I like the regulated g2 B+. Also, the use of the regulator circuitry to obtain the "fixed" bias voltage for the O/P tube control grids is quite clever.
The AnTek power trafo I previously linked can't yield the voltages needed by this design. However, the AS-2T350 will do the job for you.
Eli D.
Follow Ups:
Thanks to everyone for their help thanks for the updated PT model Eli.
I will begin drawing the layout and report back when I start making material progress.
Assuming a low-impedance source, the Miller effect at the input is governed by (Rsource + 10k), not 470k, in this circuit.
Back in the day, they used high I/P impedances precisely because the sources were not low impedance. The "classic" RCA phono preamp is an example.
FWIW, there are any number of posts (not by me) about large I/P resistor values sounding bad. I always attributed that to Miller capacitance effects, but ...
When a pentode is used as the I/P active device, large grid to ground resistances are definitely not problematic. Everything has its costs and a pentode may provide more gain than is needed, when "12" W. tubes are used as "finals".
Eli D.
In that example, the source's output impedance at low frequencies is the parallel combination of the 100k plate load resistor and the plate resistance of the 7025 (roughly 75k), or approximately 45k, 10 times smaller than 470k.

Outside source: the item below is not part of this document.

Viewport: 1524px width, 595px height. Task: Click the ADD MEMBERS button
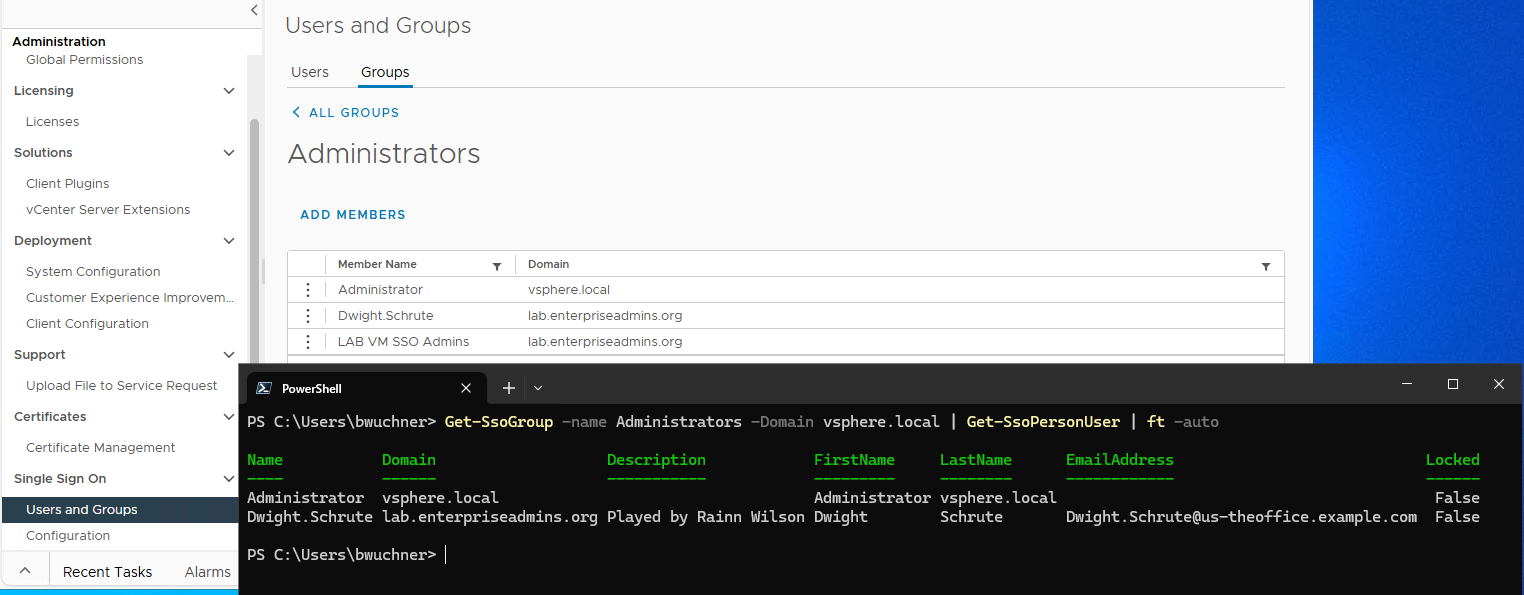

Note that the capacitance at the output should include the load capacitance, which includes the Miller capacitance of the following stage.
In practice, there is usually a volume control pot between these stages, which complicates the calculation.
My point is that the 470k grid-to-ground resistor is not important for the Miller effect here.
Large grid-ground resistance can cause problems with grid current shifting the DC operating point.